* STATED GOAL: Please identify each line in the records below that contains the string "perform" and copy those lines out. Treat uppercase and lowercase as different.

START THE DATA

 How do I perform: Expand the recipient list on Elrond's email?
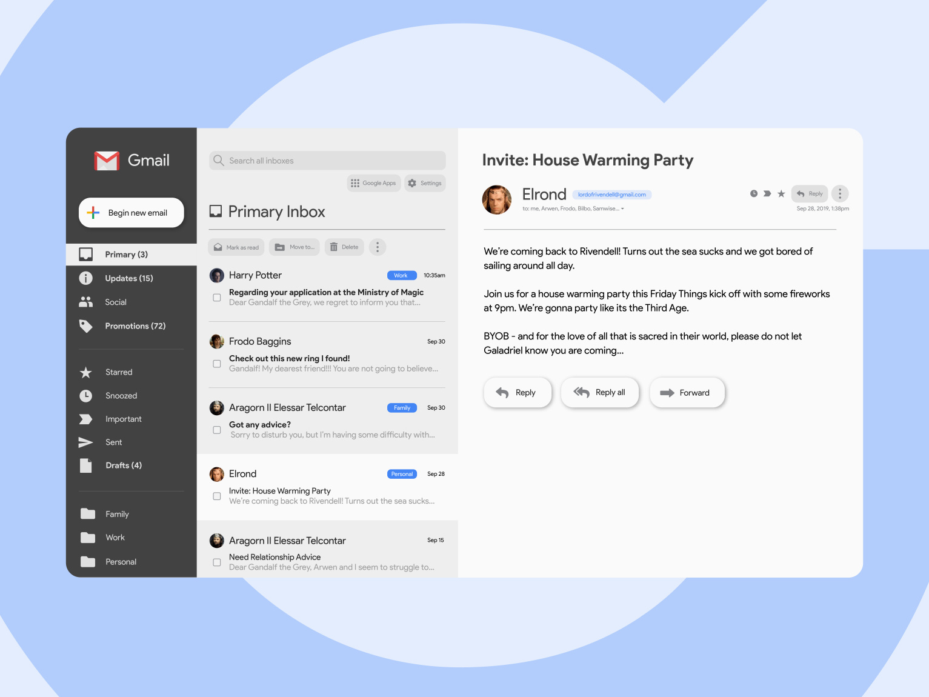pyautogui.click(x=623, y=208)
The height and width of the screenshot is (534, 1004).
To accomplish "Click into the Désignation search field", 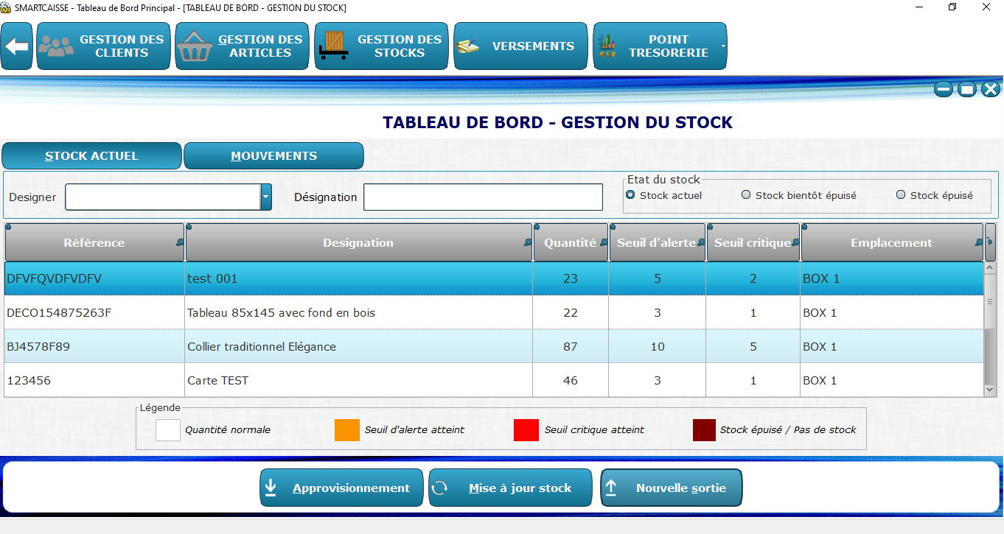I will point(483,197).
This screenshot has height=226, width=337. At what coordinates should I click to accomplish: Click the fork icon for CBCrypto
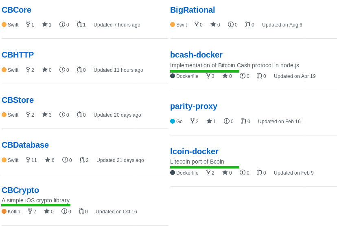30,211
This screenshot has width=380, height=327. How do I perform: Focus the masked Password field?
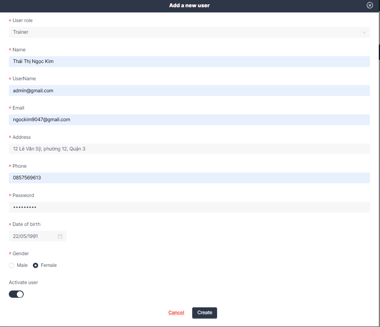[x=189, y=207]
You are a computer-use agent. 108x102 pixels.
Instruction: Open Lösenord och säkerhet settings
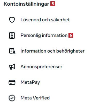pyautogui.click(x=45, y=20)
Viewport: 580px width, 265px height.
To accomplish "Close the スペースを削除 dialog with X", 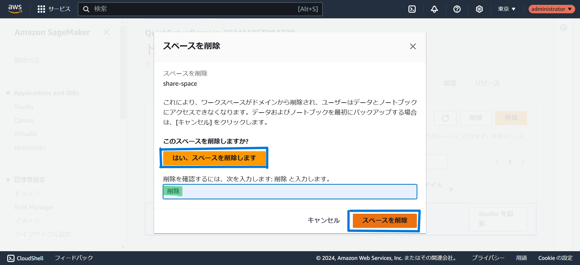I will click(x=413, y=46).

END THE DATA

* ANSWER BELOW:
 How do I perform: Expand the recipient list on Elrond's email?
This screenshot has width=380, height=327. How do I perform: Focus the masked Password field?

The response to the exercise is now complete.